• **Given passage**:
[Start of section]
EXCLUSIVE: MTA To Start Reopening Subway Bathrooms Early Next Year

The public bathrooms at the Fulton Street subway complex in Lower Manhattan is among eight stations that will have the facilities reopened in January 2023. Photo: Kevin Duggan with the Streetsblog Photoshop Desk
The public bathrooms at the Fulton Street subway complex in Lower Manhattan is among eight stations that will have the facilities reopened in January 2023. Photo: Kevin Duggan with the Streetsblog Photoshop Desk

Relief is on the way.

Subway station bathrooms will begin reopening early in 2023 as the Metropolitan Transportation Authority reverses its pandemic-era decision to shutter toilets for nearly three years, Streetsblog has learned.

Beginning in January, the underground facilities will reopen at eight stations, including these five (the other three are still to be determined):

  • 161st Street-Yankee Stadium (B/D/4)
  • 14th Street-Union Square (L/N/Q/R/W/4/5/6)
  • Jay Street-MetroTech (A/C/F)
  • Flushing-Main Street (7)
  • Fulton Street (A/C/J/R/Z/2/3/4/5)

The agency will phase in additional stations after that, thanks to the hiring of 800 cleaners over the past two months, according to New York City Transit President Richard Davey.

“The lack of public bathrooms generally in New York City has been a question that folks have asked about and we hope to do our part,” Davey told Streetsblog. “We are absolutely completely obsessed and focused on customer satisfaction and obviously this will be another amenity that our customers will be able to avail themselves.”

Transit leaders shut down the 133 public restrooms across 69 stations at the start of the Covid-19 outbreak in March 2020. The dearth of public toilets has long been a scourge of the Big Apple, but losing bathrooms in the subways was particularly challenging for the homeless, who were left with few other options.

About a year ago, the MTA unlocked the station restrooms at its commuter rail hubs, including at Penn Station, Atlantic Terminal, and Jamaica on the Long Island Rail Road, and at Grand Central Terminal on the Metro-North Railroad.

But transit leaders stalled the return of the subway loos due to concerns about vandalism, illegal drug use, and unhoused people setting up shop inside. MTA reps also said they didn’t have the staff to take care of the facilities as they contracted out workers were for the multi-million-dollar pandemic effort to disinfect train cars daily.

The new maintenance staff will be unionized under an agreement with labor leaders, Davey said.

The agency also started hiring more private security last month targeting fare evasion, and they will also be there to keep tabs on the toilets.

“They could be available for example if a customer went into a bathroom and saw something that was inappropriate, that the security officer could get NYPD or otherwise assist the customer,” Davey said.
[End of section]
• **What you will do**:
Write out the portion of the article on reopening subway bathrooms that begins at the words "Relief is on" and stops after "Jay Street-MetroTech (A/C/F)". The data that comes next bears no relation to the article on subway bathrooms.

Stored items from a collection
[Start of section]
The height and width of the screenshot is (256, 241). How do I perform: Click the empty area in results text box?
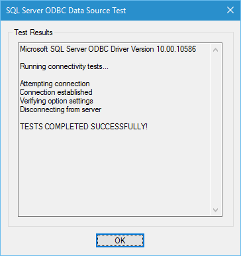[114, 172]
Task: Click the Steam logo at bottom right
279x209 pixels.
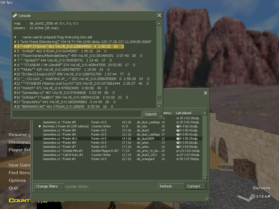Action: coord(253,196)
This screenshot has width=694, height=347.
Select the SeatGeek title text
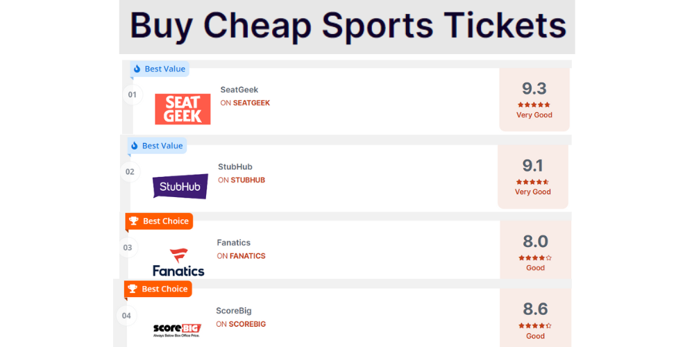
[End of section]
• **Exercise solution**:
Relief is on the way.

Subway station bathrooms will begin reopening early in 2023 as the Metropolitan Transportation Authority reverses its pandemic-era decision to shutter toilets for nearly three years, Streetsblog has learned.

Beginning in January, the underground facilities will reopen at eight stations, including these five (the other three are still to be determined):

  • 161st Street-Yankee Stadium (B/D/4)
  • 14th Street-Union Square (L/N/Q/R/W/4/5/6)
  • Jay Street-MetroTech (A/C/F)